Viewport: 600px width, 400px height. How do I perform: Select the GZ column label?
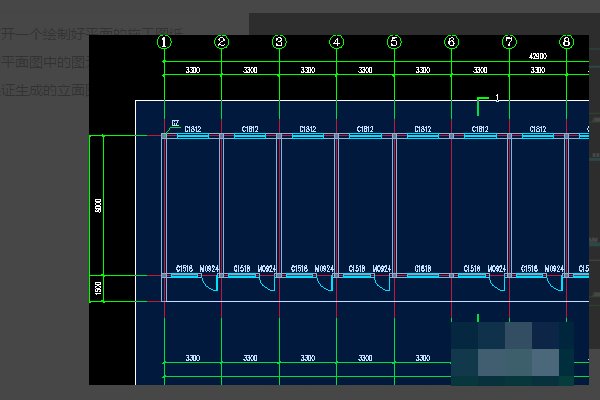pyautogui.click(x=176, y=123)
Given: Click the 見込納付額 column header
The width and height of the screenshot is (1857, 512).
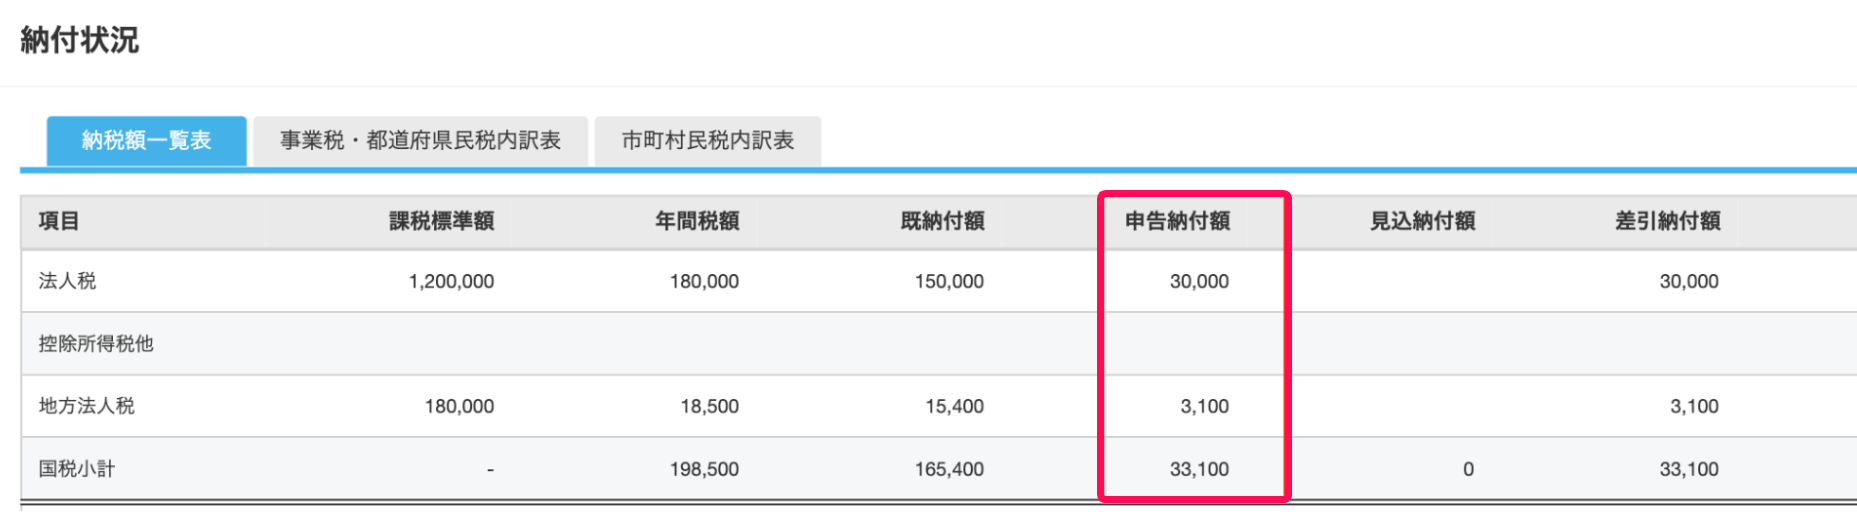Looking at the screenshot, I should tap(1422, 221).
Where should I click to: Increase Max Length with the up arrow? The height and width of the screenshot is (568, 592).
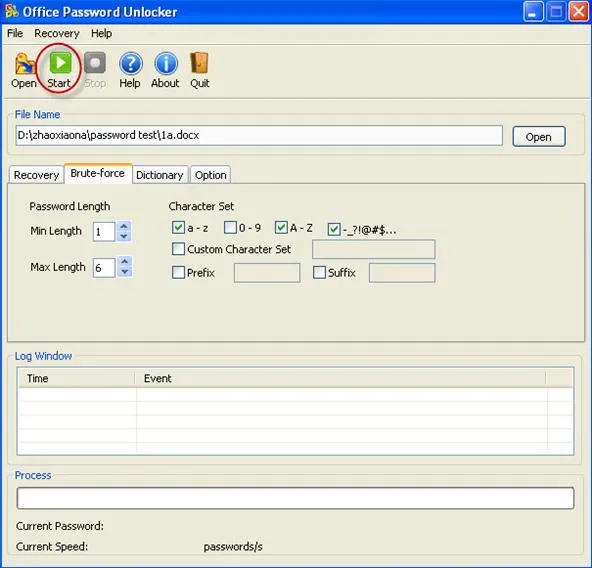click(125, 261)
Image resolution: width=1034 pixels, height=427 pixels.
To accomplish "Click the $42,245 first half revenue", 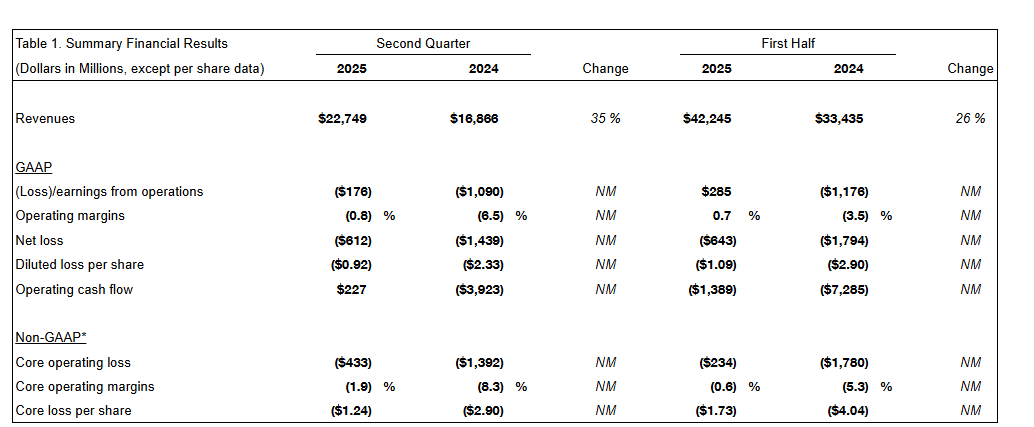I will [710, 118].
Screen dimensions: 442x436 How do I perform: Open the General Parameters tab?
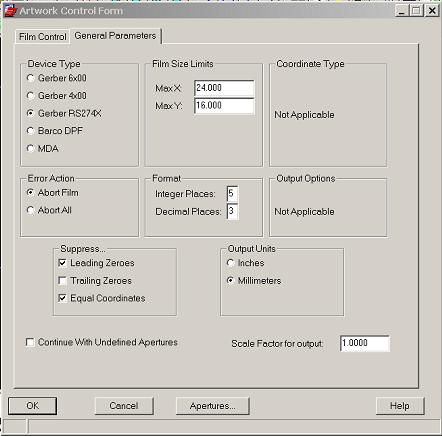tap(115, 36)
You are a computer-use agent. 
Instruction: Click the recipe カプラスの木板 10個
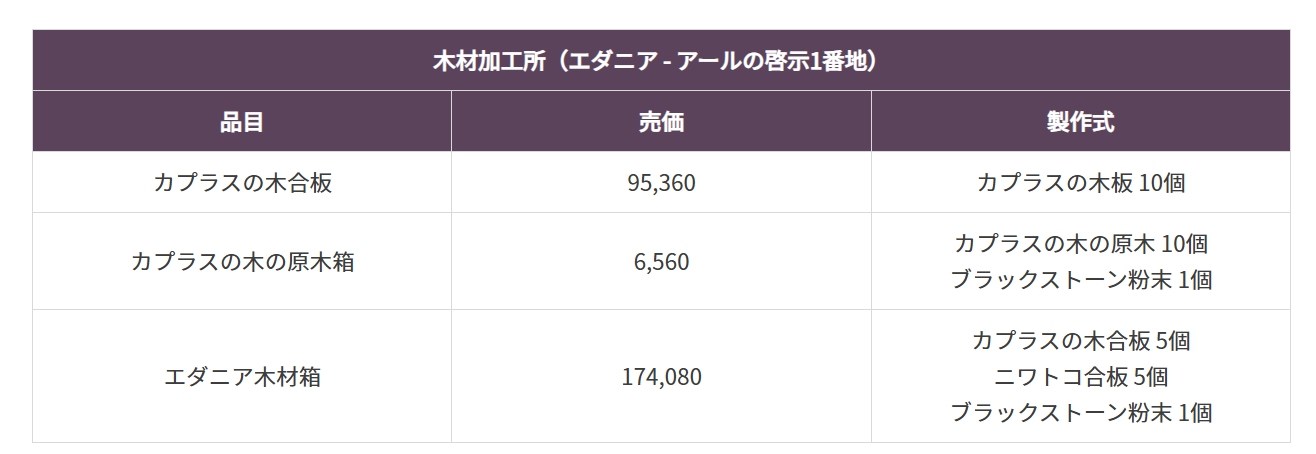tap(1080, 183)
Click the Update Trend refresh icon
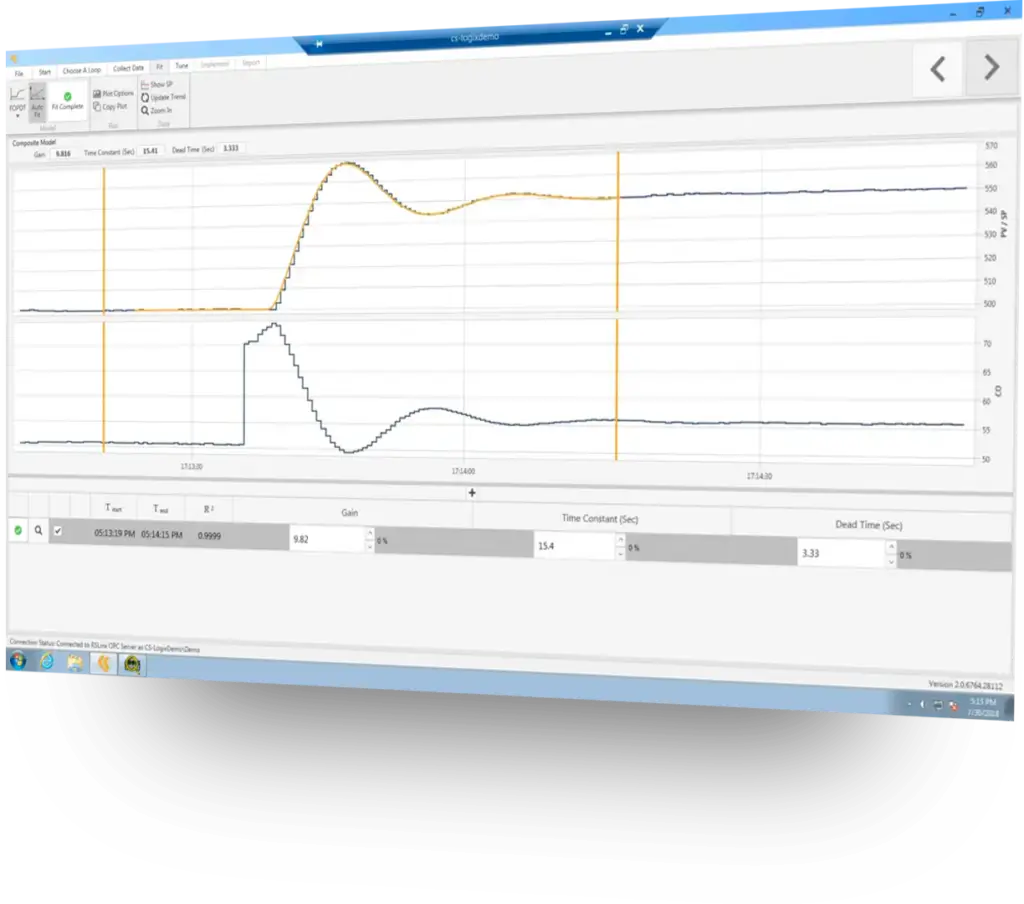This screenshot has width=1024, height=904. [x=145, y=98]
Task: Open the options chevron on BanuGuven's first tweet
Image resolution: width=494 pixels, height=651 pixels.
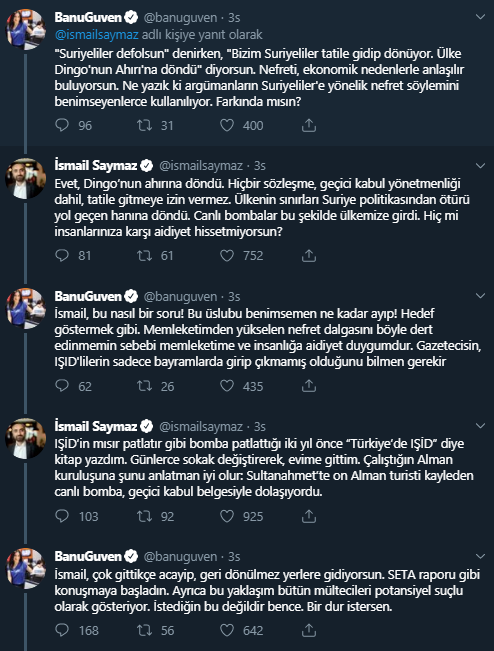Action: pos(480,17)
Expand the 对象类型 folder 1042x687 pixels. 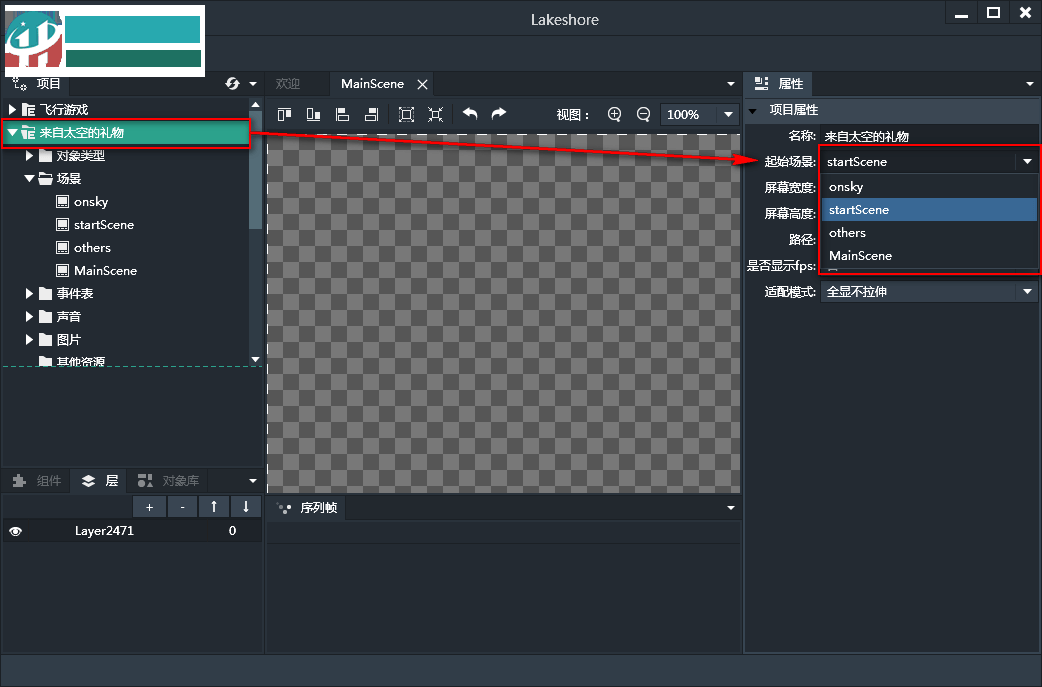(x=30, y=156)
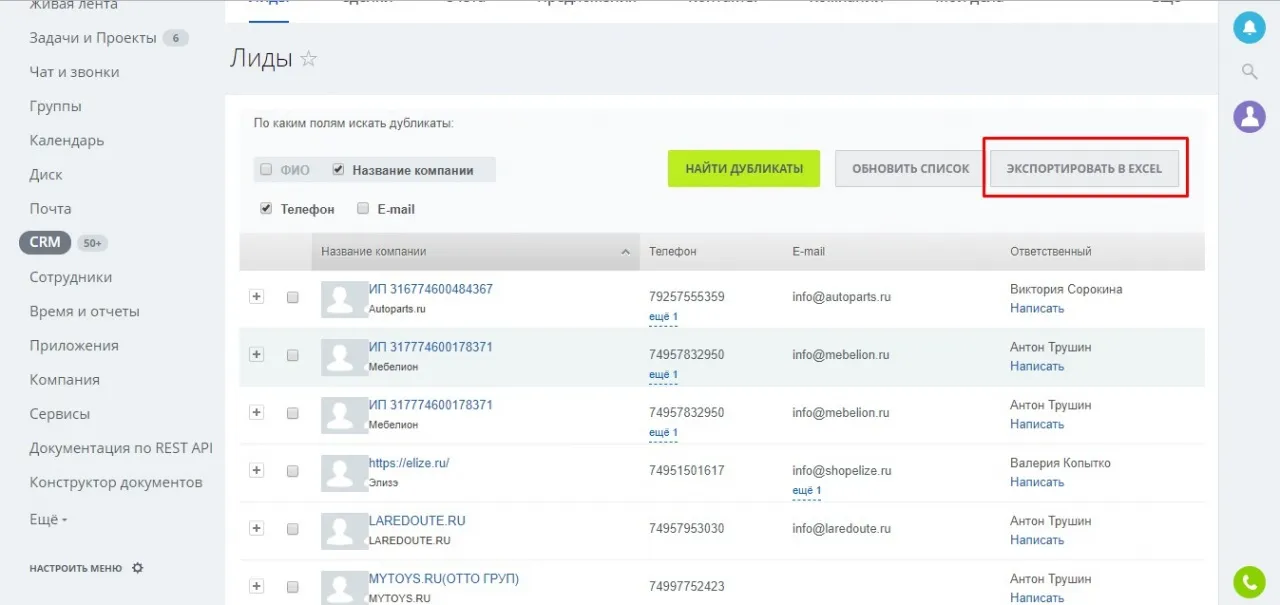This screenshot has height=605, width=1280.
Task: Open Задачи и Проекты in sidebar
Action: 93,38
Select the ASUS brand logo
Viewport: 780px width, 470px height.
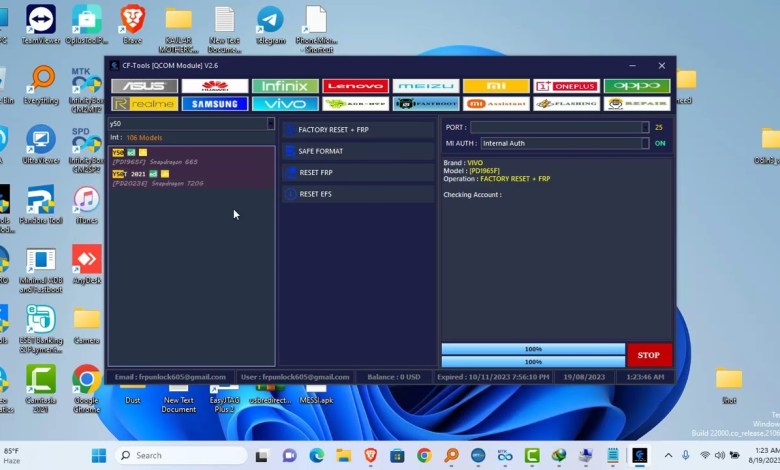click(x=144, y=86)
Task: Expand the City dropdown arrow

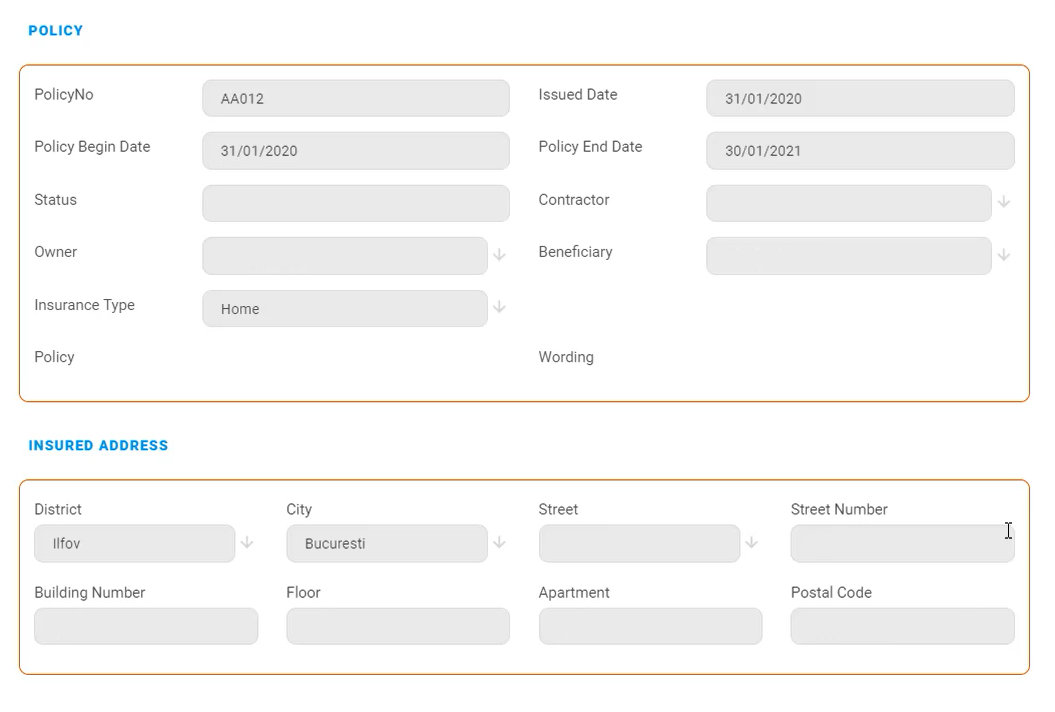Action: tap(499, 543)

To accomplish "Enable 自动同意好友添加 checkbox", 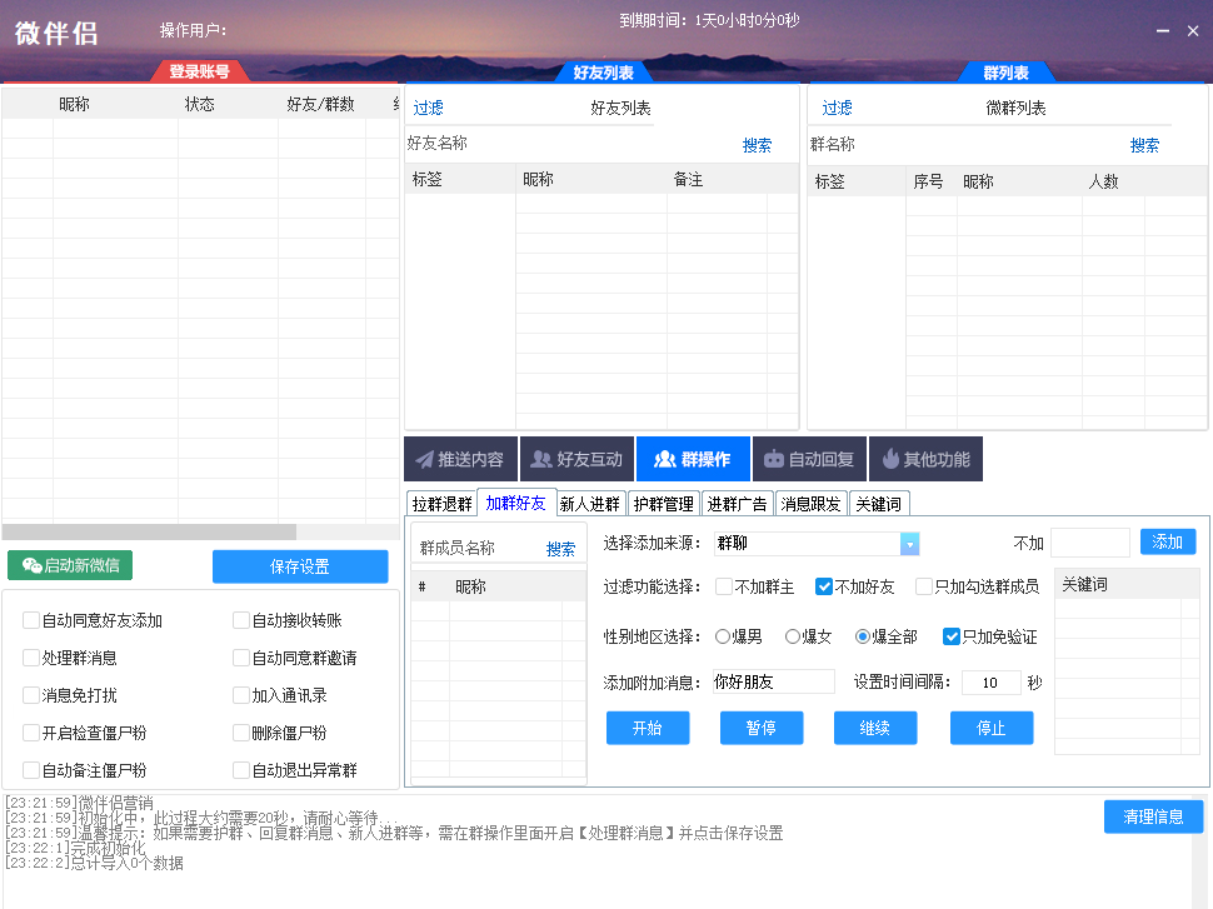I will 31,620.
════════
**Given request**.
Could you restate the records from the start through the line holding "Looking at the", inclusive, swapping "column header" for "column heading" and changing nothing else? Leave the pictures out of the answer.

**Task output**.
Viewport: 600px width, 400px height. How do I perform: Select the GZ column label?
pyautogui.click(x=176, y=123)
Given: Click the 見込納付額 column heading
The width and height of the screenshot is (1857, 512).
Looking at the screenshot, I should tap(1422, 221).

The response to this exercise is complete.